"Two bottles is just marketing to sell more product." In reality, two concentrates are a chemical necessity. Ca²⁺ and SO₄²⁻ stored together in concentrated form produce insoluble CaSO₄ — gypsum. Ca²⁺ and PO₄³⁻ produce Ca₃(PO₄)₂ — also insoluble. Mix all fertilisers into one concentrate and part of the elements have already precipitated before the solution ever reaches the plant. The A and B split is not marketing; it is chemical compatibility.
Quick Glossary
- Stock solution (concentrate) — a highly concentrated fertiliser solution diluted to working strength before use; typically 100–200× more concentrated than the working solution
- Tank A — concentrate containing Ca(NO₃)₂ and usually micronutrients (Fe chelate, Mn, Zn, Cu, B, Mo)
- Tank B — concentrate containing KNO₃, KH₂PO₄, MgSO₄, and K₂SO₄; all components carrying sulphates and phosphates
Why Ca and SO₄ Cannot Be in the Same Concentrate
The solubility of CaSO₄ (calcium sulphate, gypsum) in water is 2.4 g/L at 25°C. In the working solution, Ca at 150 mg/L and SO₄ at 200 mg/L are both well below the solubility limit — no problem.
But in a concentrate where everything is 100–200× higher, Ca and SO₄ concentrations exceed the solubility limit and CaSO₄ begins to crystallise. Even if the concentrate looks clear when mixed, CaSO₄ microcrystals have already formed and gradually settle — especially when cooled or stored for extended periods.
The same logic applies to Ca²⁺ and PO₄³⁻: the solubility product of Ca₃(PO₄)₂ is extremely low — these ions precipitate even at moderate concentrations. Phosphorus and calcium go in separate tanks, without exception.
What Goes in Which Tank and Why
Tank A (calcium):
- Ca(NO₃)₂ — primary source of calcium and nitrate nitrogen
- Fe chelate (EDTA, DTPA, or EDDHA depending on pH)
- Micronutrients: Mn, Zn, Cu, B, Mo in chelated or soluble form
Why micronutrients go in Tank A: most micronutrients in an alkaline environment (as created by Tank B concentrate) and in the presence of SO₄ and PO₄ form insoluble compounds. In the acidic Ca(NO₃)₂ solution (pH 4–5 of the concentrate), micronutrients are more stable.

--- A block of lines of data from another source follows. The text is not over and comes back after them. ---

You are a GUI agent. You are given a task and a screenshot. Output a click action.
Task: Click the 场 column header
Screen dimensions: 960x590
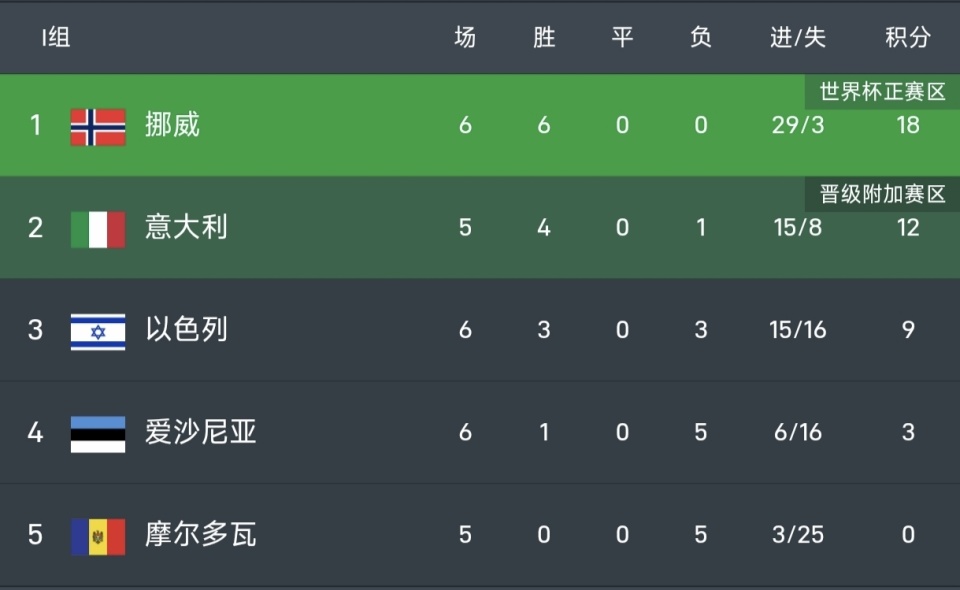point(465,38)
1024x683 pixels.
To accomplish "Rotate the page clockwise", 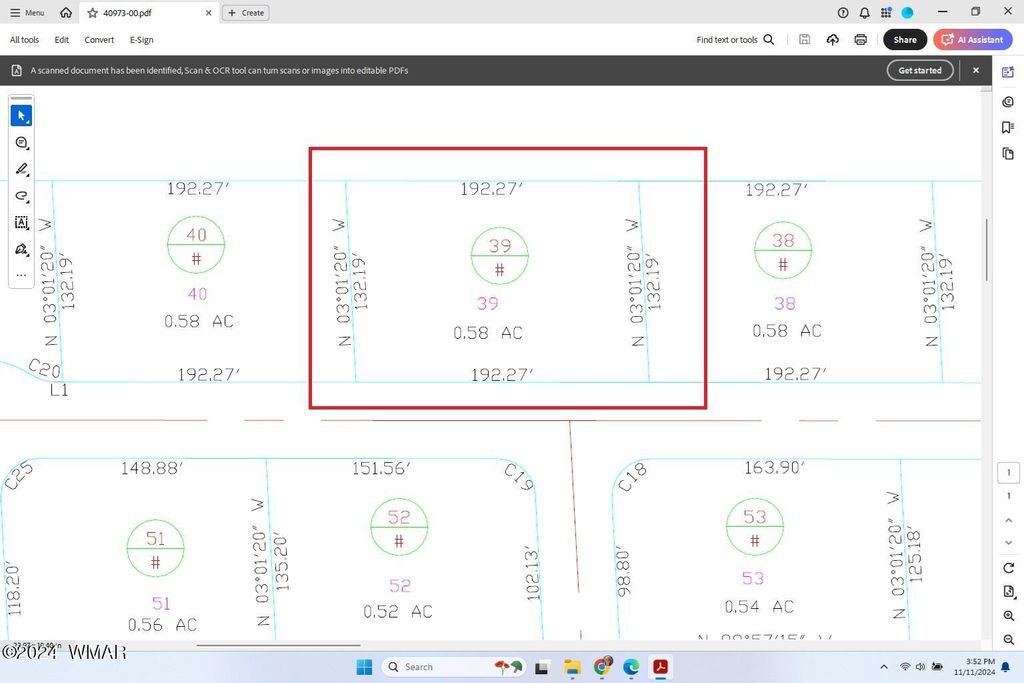I will [x=1009, y=568].
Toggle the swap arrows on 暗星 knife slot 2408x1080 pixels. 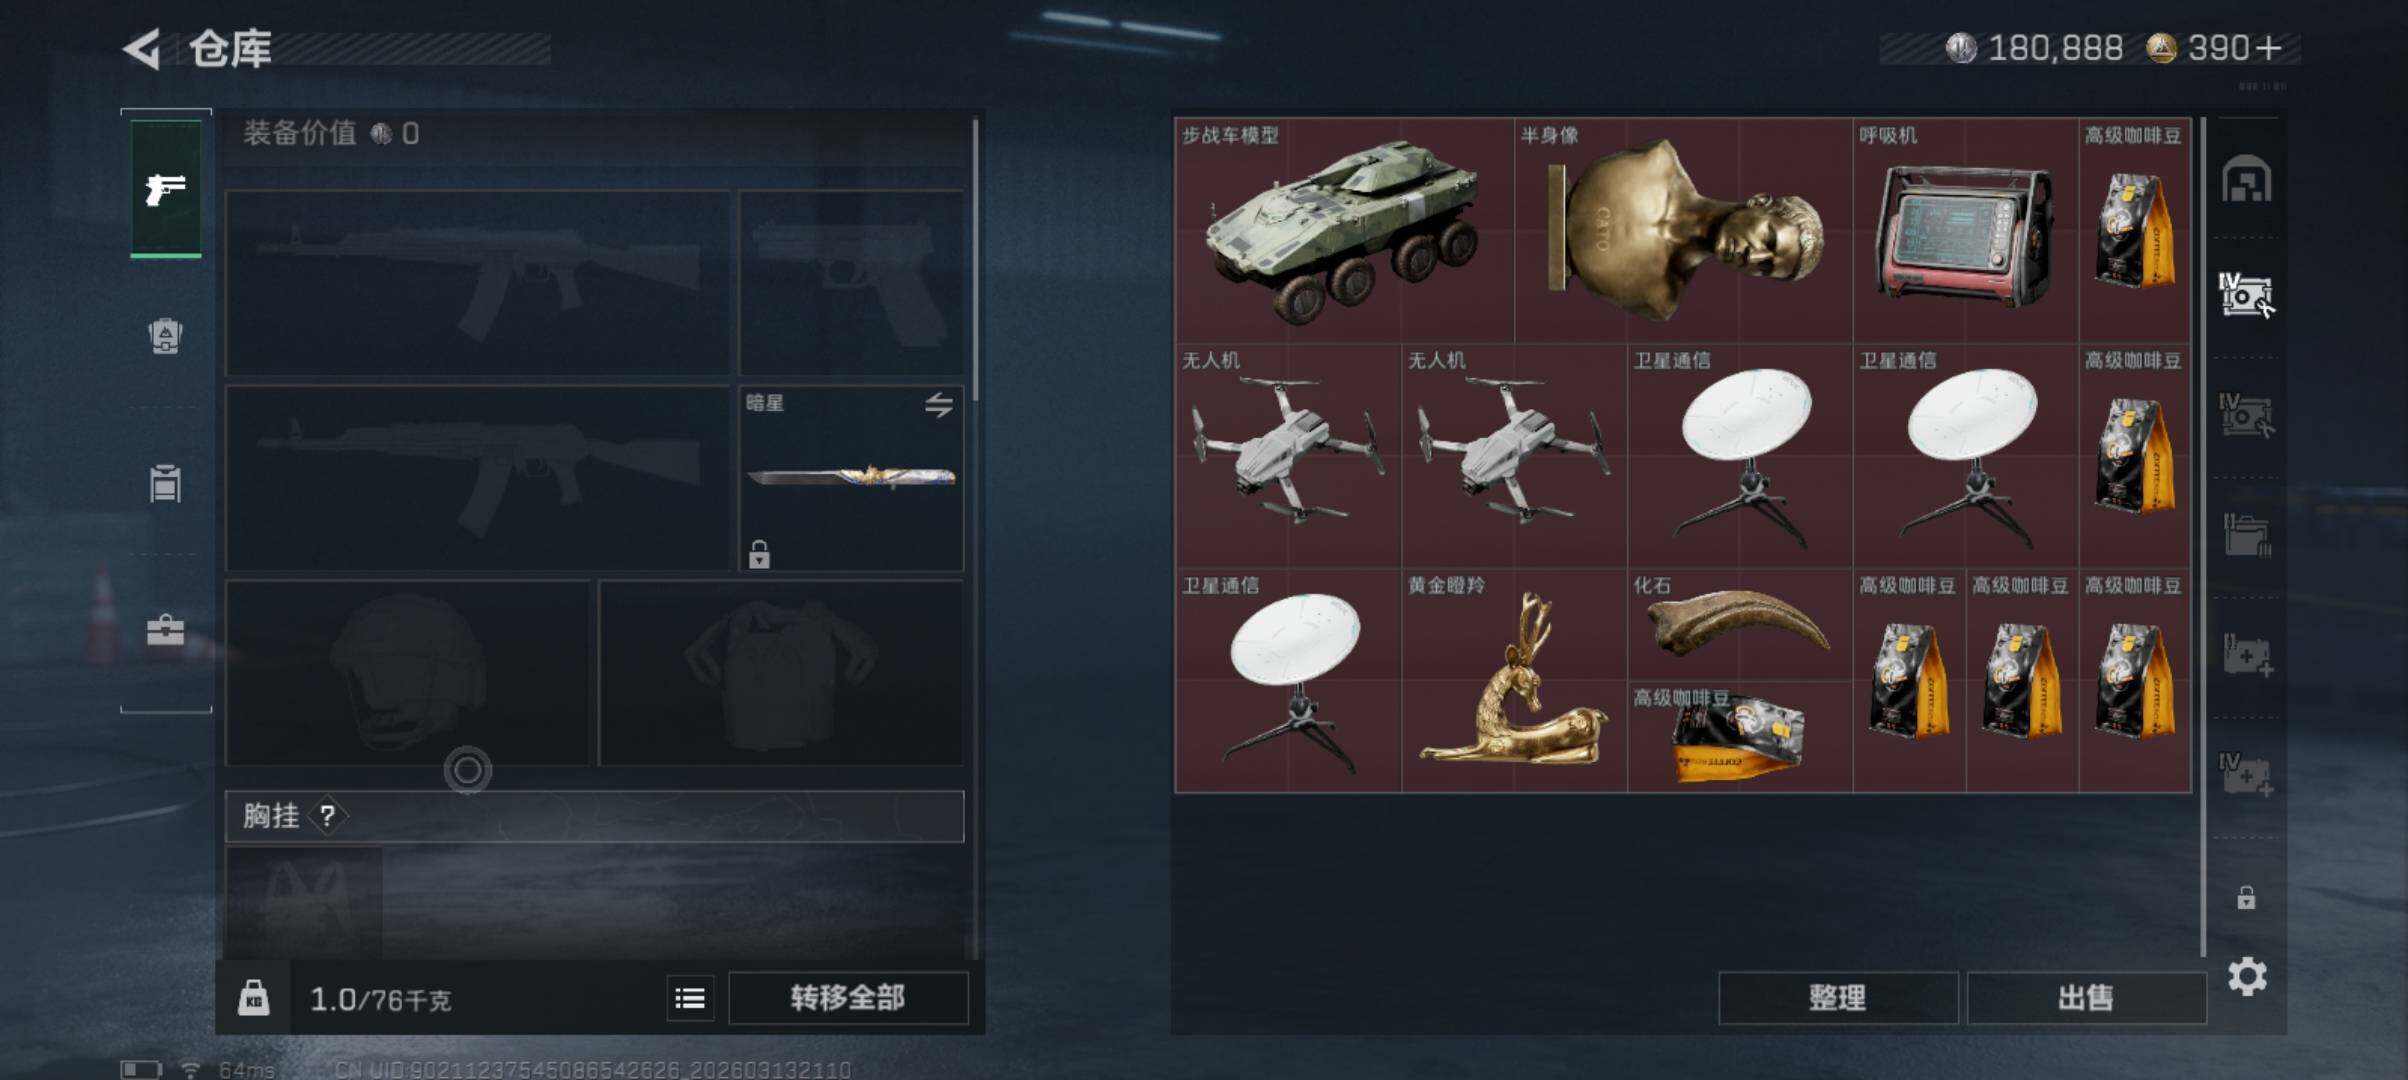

Tank B (phosphate-sulphate):
- KNO₃ — potassium and nitrate nitrogen
- KH₂PO₄ — potassium and phosphorus
- MgSO₄ — magnesium and sulphate
- K₂SO₄ — additional potassium when required
- (NH₄)₂SO₄ or NH₄NO₃ — if ammonium nitrogen is included in the recipe
How to Dilute Correctly — and the Typical Mistake
The dilution order is mandatory:
- Fill the reservoir to 50–70% with clean water
- Add Tank A — stir
- Add Tank B — stir
- Top up to final volume
- Adjust pH and verify EC
If A and B are added simultaneously or into a small volume of water, local Ca and SO₄ (or Ca and PO₄) concentrations will be momentarily high at the mixing point. The solution may clear within seconds — but microcrystals and micro-precipitate flakes have already formed.
Never add concentrate A into concentrate B or vice versa — not even a drop to "check" or "fix a mistake." Always dilute through water.
Three Tanks Instead of Two: When It Is Justified
For complex recipes with high Ca content or when NH₄⁺ needs to be dosed separately, some growers use three tanks:
- Tank A: Ca(NO₃)₂
- Tank B: KNO₃, KH₂PO₄, MgSO₄
- Tank C: NH₄NO₃ or acid for pH correction
Three tanks offer more flexibility with automated dosing — each parameter is adjusted independently without affecting the others. For manual mixing, two tanks are sufficient for most recipes.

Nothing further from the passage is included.